Ferguson Wellman Capital Management reported $3.2 billion in Oregon assets under management as of September 30, 2017, a 10% increase on last year.
Around one-quarter of the assets Ferguson Wellman manages comes from wealthy entrepreneurs. Although a portion of these entrepreneurs made their money in tech, they also made money from consumer products, manufacturing, and other industries, he said.
Mark Corcoran*, investment portfolio manager for U.S. Bank Private Wealth Management in Portland, said that anecdotally he has seen more clients reach the peak of their asset values this year. The money manager’s Oregon assets under management reached $2.9 billion at the end of September, up 21% on last year.
The growing wealth in Oregon is evident in the jump in real estate prices in Portland and elsewhere in the state. The Portland area led the nation in rising home prices in 2016, and though the rate of house price appreciation has slowed this year, price increases are still amongst the highest in the country. The median price of Portland home was $380,000 in September.
“There are a lot of people coming in with cash to buy houses,” said Corcoran. “There is a lot of speculation – people are buying homes and flipping.”
The growth in retirees is an obvious boon for financial planners. Wealthy retirees tend to hire advisors to manage their wealth as they age. And Oregon has its fair share of a growing elderly population. The number of people between 65 and 74 is forecast to increase by 64% between 2010 and 2020, according to the U.S. Bureau of Census and Oregon Office of Economic Analysis. By comparison, the overall population is predicted to increase by 10.8%.
The stock market boom has supercharged asset values to record highs, leading some financial advisors to wonder how long can it last.

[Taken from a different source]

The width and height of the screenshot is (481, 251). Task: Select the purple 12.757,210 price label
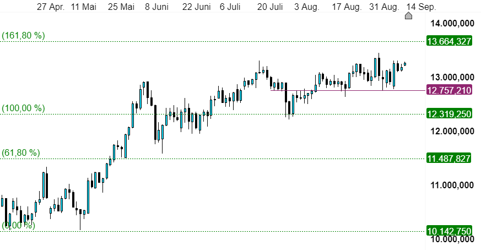pyautogui.click(x=449, y=90)
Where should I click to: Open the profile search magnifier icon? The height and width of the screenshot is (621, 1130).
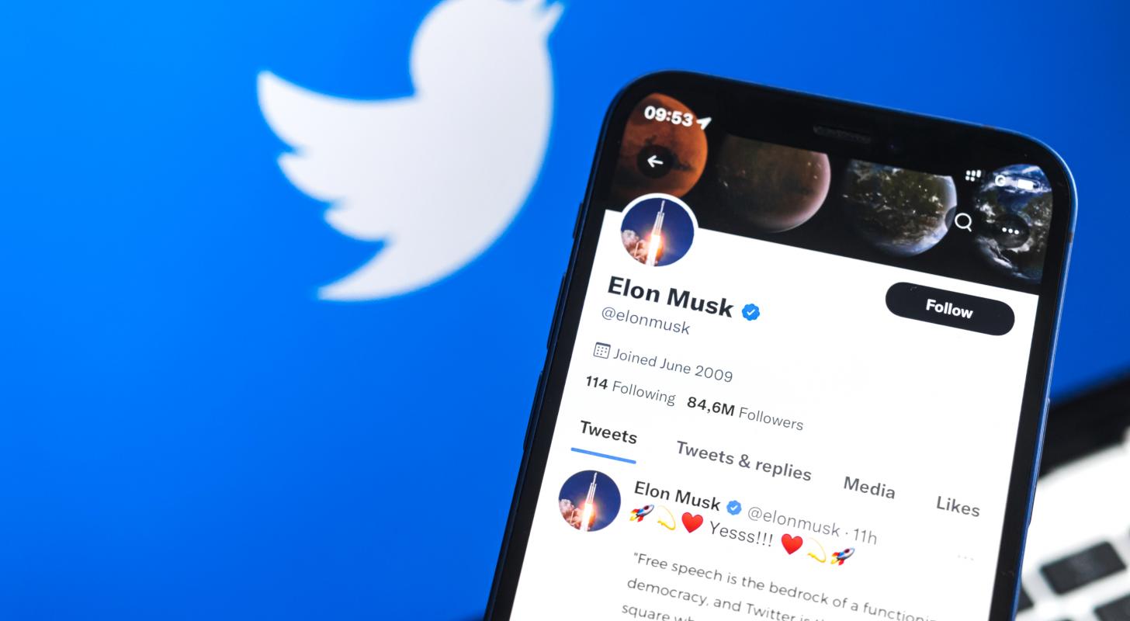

The current bull market, which has lasted nine years, is the third longest since 1921. The Dow Jones Industrial Average is up 20% year-to-date; the S&P 500 is up 17%. These kind of increases are unusual. Equity prices usually increase around 8-10% a year.

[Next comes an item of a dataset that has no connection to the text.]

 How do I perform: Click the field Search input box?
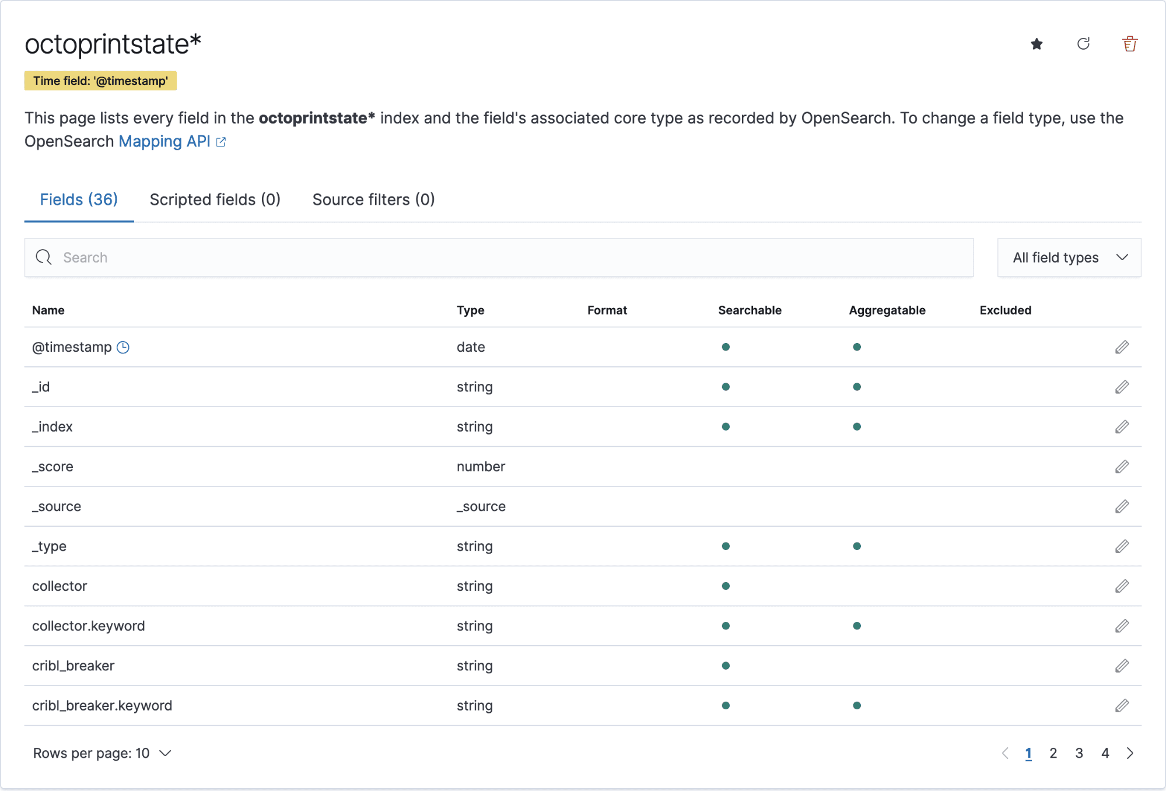tap(499, 258)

Keith Reiland, director of private client accounts at Jensen Investment Management in Lake Oswego, cautioned that nine years into the current bull market “investors should be more cognizant that volatility could increase.”
Jensen’s assets under management also reached a record this year. As of the end of September, the investment advisor reported that it managed $6.5 billion of assets in Oregon, a 10% increase on last year.
The run-up in values of financial securities has made it harder to find cheap investments. “The biggest challenge is investing in a market that keeps getting expensive,” said George Hosfield, chief investment officer at Ferguson Wellman Capital Management.
The firm plans to partially ease out of U.S. stocks into emerging market debt at some point. The difficult part is knowing when to do that, said Hosfield.
*CORRECTION: A previous version of this article misspelled Mark Corcoran’s name.